Chapter 8, Problem 1RQ

Program Plan Intro

System vulnerability:

• When huge amount of data is kept in electronic form, it becomes susceptible to many threats.
• The information systems in many locations are been interconnected through communication networks.
• The unauthorized access can occur at many access points in network and is not limited to a single location.
• The data flowing over networks could be accessed; valuable information could be stolen while transmission or data could be altered without authorization.
• The denial-of-service attacks are launched by intruders to disrupt website operations.
• Internets are vulnerable than internal networks as it is open to everyone.

Explanation of Solution

 Threats against contemporary information systems:

The most common threats against contemporary information systems are as follows:

• Technical threats:
  • It includes unauthorized access and introducing errors.
• Communications:
  • It includes tapping of conversations.
  • Message alteration, radiation, fraud and theft.
  • Denial of service attacks.
• Corporate Systems:
  • Theft of data
  • Data copying
  • Data Alteration
  • Hardware failure
  • Software failure
  • Power failure
  • Natural disasters
• Poor management decisions:
  • Poor design of safeguard
  • It causes valuable data being lost or destroyed.

Explanation of Solution

Malware:

• A malware denotes a program that is harmful to a computer user.
• It includes viruses, worms, Trojan horses and spyware programs that gather information without user permission.

Difference between a virus, a worm, and a Trojan horse:

Virus	Worm	Trojan horse
A program that would replicate itself by being copied.	It denotes a virus that is self-replicating and does not alter files but resides in active memory.	A program in which malicious code is contained inside data or programming that is harmless.
It may initiate copying to another program, document or computer boot sector.	It duplicates itself without human intervention.	It is not a virus as it does not replicate, but it denotes a way for other malicious code to be introduced into system.

Explanation of Solution

Hacker:

• A hacker denotes an individual who gains unauthorized access to computer system.
• It does so by finding security protection weakness in websites and computer systems.

Security problems created by hacker:

• A hacker threatens computer system security, steals information, damages systems and commits cyber vandalism.
• They disrupt, deface or destroy a website or information system intentionally.

Explanation of Solution

Computer crime:

• A computer crime denotes any violations of criminal law that involves knowledge of computer technology for perpetration, investigation or prosecution.
• It is defined as commission of illegal acts through use of a computer or against computer system.

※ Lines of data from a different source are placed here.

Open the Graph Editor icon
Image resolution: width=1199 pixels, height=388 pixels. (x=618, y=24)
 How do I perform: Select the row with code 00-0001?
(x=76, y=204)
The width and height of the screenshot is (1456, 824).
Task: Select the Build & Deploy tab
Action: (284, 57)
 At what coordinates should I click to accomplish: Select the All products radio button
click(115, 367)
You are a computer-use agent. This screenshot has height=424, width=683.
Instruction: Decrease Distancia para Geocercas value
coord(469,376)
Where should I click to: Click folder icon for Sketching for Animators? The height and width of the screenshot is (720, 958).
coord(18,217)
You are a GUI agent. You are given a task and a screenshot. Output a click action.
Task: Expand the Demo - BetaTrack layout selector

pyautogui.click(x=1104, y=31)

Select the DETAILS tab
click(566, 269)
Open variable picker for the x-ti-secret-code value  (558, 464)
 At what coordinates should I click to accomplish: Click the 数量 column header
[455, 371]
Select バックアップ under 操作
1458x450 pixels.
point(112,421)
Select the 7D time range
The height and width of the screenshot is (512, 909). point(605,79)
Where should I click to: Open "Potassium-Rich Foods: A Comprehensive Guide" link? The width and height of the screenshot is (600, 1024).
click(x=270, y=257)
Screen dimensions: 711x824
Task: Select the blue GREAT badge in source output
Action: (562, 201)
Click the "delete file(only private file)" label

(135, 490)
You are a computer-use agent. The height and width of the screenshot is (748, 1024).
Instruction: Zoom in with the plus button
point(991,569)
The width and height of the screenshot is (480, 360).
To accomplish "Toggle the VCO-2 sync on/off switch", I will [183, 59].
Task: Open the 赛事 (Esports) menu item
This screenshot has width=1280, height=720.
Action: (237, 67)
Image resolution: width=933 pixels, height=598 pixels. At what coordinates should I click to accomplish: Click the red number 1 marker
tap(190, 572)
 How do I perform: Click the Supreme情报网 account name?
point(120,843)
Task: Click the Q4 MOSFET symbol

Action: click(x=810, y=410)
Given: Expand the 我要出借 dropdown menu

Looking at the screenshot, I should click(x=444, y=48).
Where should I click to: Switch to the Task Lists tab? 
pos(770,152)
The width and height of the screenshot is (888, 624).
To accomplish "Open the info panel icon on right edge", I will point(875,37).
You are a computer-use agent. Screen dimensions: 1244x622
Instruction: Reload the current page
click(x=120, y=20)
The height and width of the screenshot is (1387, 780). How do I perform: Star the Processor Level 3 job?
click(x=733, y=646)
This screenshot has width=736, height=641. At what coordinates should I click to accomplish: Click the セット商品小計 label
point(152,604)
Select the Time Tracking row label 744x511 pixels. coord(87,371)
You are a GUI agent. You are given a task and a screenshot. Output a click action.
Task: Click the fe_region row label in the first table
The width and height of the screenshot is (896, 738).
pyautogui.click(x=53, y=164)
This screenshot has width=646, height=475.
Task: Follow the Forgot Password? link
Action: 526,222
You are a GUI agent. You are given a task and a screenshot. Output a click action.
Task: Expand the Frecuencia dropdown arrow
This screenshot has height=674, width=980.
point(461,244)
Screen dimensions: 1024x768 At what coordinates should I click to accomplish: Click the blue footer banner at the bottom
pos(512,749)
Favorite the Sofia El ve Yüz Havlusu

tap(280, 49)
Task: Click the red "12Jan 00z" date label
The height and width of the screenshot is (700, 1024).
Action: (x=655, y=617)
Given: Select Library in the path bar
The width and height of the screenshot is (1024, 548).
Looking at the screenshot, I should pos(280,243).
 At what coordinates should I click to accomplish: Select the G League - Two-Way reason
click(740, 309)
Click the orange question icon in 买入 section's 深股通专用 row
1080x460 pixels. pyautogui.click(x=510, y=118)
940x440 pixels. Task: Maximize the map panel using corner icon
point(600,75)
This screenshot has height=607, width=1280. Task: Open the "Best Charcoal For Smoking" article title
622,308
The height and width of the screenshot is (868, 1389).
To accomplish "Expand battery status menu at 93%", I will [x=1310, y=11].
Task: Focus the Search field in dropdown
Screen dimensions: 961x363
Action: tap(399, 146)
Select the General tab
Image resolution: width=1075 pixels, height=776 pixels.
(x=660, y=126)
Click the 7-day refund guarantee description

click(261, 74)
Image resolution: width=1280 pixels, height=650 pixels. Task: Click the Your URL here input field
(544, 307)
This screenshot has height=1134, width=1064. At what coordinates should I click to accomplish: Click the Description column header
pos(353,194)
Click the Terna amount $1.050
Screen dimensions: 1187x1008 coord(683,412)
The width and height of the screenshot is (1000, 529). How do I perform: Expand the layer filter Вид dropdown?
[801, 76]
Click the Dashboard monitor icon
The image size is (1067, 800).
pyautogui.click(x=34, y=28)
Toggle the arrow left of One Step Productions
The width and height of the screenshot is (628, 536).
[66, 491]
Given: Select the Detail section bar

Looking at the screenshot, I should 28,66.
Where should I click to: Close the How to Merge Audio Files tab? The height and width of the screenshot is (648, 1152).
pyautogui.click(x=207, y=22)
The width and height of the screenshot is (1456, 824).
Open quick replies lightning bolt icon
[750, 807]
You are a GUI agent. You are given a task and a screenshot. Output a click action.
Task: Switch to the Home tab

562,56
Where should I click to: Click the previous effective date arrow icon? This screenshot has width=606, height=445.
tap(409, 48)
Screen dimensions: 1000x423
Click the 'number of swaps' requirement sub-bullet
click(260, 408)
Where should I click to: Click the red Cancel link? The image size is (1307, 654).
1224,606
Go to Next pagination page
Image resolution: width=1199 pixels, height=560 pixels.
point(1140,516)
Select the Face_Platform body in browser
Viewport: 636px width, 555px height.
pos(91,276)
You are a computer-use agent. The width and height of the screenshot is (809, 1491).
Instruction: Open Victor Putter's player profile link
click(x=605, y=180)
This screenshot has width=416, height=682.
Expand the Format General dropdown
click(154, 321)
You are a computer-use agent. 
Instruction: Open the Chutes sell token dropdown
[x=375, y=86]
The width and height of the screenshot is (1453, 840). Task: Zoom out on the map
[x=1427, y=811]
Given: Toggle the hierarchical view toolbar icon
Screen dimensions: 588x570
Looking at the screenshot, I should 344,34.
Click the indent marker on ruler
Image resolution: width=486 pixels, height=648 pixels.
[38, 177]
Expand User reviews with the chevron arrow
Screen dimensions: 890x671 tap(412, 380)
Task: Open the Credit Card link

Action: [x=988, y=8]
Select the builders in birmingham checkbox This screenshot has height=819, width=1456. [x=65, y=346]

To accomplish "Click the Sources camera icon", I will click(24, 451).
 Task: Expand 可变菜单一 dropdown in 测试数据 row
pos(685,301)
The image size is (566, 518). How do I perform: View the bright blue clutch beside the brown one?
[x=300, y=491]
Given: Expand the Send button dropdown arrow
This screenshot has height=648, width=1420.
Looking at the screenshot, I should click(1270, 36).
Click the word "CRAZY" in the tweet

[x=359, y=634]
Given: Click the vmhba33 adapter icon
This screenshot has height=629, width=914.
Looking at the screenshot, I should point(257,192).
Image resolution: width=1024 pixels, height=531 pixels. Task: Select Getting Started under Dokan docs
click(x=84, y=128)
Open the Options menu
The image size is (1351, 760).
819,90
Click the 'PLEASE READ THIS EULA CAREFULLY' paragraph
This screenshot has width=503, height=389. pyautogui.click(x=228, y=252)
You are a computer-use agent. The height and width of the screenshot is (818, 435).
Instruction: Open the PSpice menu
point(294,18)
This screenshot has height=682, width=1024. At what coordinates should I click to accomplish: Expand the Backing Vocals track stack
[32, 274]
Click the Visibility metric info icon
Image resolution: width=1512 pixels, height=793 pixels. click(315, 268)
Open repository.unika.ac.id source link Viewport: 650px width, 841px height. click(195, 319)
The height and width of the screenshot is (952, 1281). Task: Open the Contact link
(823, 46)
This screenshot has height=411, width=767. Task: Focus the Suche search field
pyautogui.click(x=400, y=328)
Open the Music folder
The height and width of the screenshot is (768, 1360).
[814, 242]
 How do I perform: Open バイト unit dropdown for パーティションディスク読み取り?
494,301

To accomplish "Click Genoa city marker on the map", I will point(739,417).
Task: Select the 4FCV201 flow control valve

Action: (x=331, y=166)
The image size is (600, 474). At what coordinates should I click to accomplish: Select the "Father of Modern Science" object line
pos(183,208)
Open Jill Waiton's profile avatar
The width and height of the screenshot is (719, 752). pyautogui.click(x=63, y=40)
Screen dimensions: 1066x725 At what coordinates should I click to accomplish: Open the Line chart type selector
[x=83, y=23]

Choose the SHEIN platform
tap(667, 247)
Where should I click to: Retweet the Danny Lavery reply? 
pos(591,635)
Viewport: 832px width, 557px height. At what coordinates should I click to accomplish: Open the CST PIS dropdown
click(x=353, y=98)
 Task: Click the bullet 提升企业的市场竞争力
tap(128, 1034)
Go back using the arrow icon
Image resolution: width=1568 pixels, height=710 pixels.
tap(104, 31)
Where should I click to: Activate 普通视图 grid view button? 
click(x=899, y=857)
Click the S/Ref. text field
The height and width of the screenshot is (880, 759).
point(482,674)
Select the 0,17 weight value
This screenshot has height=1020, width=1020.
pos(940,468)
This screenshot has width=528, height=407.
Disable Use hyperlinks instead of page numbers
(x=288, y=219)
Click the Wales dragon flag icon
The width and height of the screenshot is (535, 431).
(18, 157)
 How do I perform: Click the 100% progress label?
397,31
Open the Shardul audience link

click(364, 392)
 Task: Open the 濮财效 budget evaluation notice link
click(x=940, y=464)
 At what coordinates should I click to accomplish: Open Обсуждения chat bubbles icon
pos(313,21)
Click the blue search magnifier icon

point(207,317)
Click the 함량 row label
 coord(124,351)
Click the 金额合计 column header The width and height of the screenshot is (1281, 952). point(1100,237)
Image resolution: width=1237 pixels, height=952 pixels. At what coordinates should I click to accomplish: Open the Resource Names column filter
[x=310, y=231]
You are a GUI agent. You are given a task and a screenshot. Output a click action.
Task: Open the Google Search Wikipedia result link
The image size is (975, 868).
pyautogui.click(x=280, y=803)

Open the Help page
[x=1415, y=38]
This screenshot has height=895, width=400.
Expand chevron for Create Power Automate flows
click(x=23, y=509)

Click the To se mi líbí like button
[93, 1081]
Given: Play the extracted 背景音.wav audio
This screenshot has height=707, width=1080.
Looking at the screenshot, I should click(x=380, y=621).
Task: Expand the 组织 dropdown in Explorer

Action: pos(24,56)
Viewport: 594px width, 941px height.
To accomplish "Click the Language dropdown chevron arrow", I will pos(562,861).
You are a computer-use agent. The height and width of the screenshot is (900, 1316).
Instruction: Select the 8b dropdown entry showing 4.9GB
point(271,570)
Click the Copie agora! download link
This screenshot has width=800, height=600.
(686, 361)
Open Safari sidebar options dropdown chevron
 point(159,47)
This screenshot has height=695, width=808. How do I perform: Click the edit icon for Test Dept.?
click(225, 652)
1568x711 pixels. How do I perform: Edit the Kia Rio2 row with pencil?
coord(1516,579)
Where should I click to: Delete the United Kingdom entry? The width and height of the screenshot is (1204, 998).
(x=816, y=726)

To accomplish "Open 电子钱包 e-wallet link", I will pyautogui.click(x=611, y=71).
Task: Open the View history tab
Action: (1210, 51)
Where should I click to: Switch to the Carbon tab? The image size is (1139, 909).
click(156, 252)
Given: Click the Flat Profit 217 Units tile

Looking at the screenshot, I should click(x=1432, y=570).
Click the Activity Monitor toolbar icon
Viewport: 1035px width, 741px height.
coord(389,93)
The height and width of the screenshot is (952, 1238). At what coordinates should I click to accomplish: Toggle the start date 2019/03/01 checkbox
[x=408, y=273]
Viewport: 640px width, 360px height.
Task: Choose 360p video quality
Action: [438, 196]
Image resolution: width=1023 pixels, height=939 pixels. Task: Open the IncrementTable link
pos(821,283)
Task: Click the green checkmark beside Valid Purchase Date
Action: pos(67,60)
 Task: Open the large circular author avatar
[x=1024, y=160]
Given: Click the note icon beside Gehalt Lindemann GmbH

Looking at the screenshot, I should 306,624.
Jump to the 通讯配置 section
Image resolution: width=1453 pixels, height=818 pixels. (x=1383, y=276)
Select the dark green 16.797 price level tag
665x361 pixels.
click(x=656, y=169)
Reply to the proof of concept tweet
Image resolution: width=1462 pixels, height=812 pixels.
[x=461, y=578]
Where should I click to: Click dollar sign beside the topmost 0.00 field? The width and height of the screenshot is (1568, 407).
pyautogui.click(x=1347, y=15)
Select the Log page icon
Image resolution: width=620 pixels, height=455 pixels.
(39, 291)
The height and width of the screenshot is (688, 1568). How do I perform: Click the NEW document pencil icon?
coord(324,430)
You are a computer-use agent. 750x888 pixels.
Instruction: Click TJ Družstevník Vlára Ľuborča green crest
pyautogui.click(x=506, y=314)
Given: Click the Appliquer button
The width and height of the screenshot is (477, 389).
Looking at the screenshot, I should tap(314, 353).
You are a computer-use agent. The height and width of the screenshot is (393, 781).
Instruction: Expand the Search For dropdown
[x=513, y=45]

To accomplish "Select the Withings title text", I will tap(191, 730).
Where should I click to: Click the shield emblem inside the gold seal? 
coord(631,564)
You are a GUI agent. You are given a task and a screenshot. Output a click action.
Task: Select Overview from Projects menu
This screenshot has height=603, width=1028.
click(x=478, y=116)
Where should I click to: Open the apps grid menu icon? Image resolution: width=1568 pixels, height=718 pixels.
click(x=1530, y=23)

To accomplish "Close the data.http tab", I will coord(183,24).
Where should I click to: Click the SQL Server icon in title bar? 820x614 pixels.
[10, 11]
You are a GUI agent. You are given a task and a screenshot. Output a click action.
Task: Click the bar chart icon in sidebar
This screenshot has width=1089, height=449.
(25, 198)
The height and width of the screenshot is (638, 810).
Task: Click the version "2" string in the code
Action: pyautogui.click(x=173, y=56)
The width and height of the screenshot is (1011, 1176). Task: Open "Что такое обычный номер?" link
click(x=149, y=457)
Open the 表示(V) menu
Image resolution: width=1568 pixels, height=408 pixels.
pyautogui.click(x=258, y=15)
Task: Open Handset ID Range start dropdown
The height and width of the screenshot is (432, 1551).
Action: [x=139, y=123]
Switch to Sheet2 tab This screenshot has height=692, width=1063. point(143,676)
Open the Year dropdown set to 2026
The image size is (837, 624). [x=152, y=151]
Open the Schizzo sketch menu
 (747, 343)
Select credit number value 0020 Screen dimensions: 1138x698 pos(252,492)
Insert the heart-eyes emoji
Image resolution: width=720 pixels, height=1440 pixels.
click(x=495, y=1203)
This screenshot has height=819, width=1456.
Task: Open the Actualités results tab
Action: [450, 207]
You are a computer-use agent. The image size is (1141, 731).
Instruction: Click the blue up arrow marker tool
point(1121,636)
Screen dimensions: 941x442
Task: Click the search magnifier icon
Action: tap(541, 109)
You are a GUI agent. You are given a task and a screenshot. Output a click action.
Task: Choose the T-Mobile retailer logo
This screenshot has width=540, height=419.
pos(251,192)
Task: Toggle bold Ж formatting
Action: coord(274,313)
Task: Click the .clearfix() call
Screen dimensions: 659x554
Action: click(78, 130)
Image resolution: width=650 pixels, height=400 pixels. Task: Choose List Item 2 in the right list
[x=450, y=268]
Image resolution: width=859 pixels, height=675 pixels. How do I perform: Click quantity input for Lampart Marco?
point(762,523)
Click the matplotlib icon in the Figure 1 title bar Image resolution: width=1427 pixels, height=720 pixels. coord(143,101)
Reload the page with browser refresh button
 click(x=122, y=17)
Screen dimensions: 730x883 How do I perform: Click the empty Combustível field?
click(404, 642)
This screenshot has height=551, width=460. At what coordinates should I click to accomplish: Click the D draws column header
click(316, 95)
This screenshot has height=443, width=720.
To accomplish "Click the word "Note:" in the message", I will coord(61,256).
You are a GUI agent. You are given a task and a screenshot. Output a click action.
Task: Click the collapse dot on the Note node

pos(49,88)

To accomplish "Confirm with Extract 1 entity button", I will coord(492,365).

Examples of crime in which computers are targets:

The examples with computers as crime targets are shown below:

• Confidentiality breach for protected computerized data.
• Unauthorized access to computer systems.
• Accessing protected computers for committing fraud.
• Accessing protected computers for causing damage intentionally.
• Transmission of a program that causes damage to protected computer.

Examples of crime in which computers are used as instruments of crime:

The examples with computers as instruments of crime are shown below:

• Trade secrets theft.
• Defraud schemes.
• Using threatening mails.
• Attempt to intercept electronic communication intentionally.
• Illegal access of stored communications including voice mail and email.
• Transmission of child pornography using computer.

Explanation of Solution

Identity theft and phishing:

• Identity theft denotes a crime in which personal information pieces are obtained.
• It includes social security number, license number or credit card number to act as behalf of someone else.
• The information might be used for obtaining credit, merchandise or services in name of victim.
• It is a big problem today as internet has made easy for identity thieves to use stolen information.
• The goods could be purchased online without any personal interaction.
• The e-commerce sites become sources for personal information that criminals uses to establish a new identity.
• Phishing denotes setting up fake websites or sending fake mails that look like those from legitimate business.
• It asks users for confidential personal data.
• The user may ask recipients to confirm records by providing social security numbers, credit card information and other personal details.

Explanation of Solution

Security and system reliability problems created by the employees:

• The employees create financial threats to business. It includes destruction of e-commerce sites, diversion of credit data and personal information.
• Employees has access to privileged information and in presence of weak security procedures, they can check all personal details.
• The system compromise happens when an employee lets coworker use the system.
• Malicious intruders may trick employees into password revealing pretending to be legitimate company members.
• The faulty data could be entered by employees and can introduce errors.
• Information specialists can create software errors while designing and development of new software.

Explanation of Solution

Software defects affecting system reliability and security:

• The software could fail to perform well or gives erroneous result because of undetected bugs.
• A control system may fail to carry messages or allow internet access.
• The customers may be wrongly charged due to such failures.
• The business may order more inventory than it requires.
• The bugs or defects caused by incorrect designs denote major quality problems.
• The maintenance of old programs that is caused by changes in organization, system design flaws and software complexity denotes a problem.
• The small bugs in middle of complex programs may create serious issues in testing.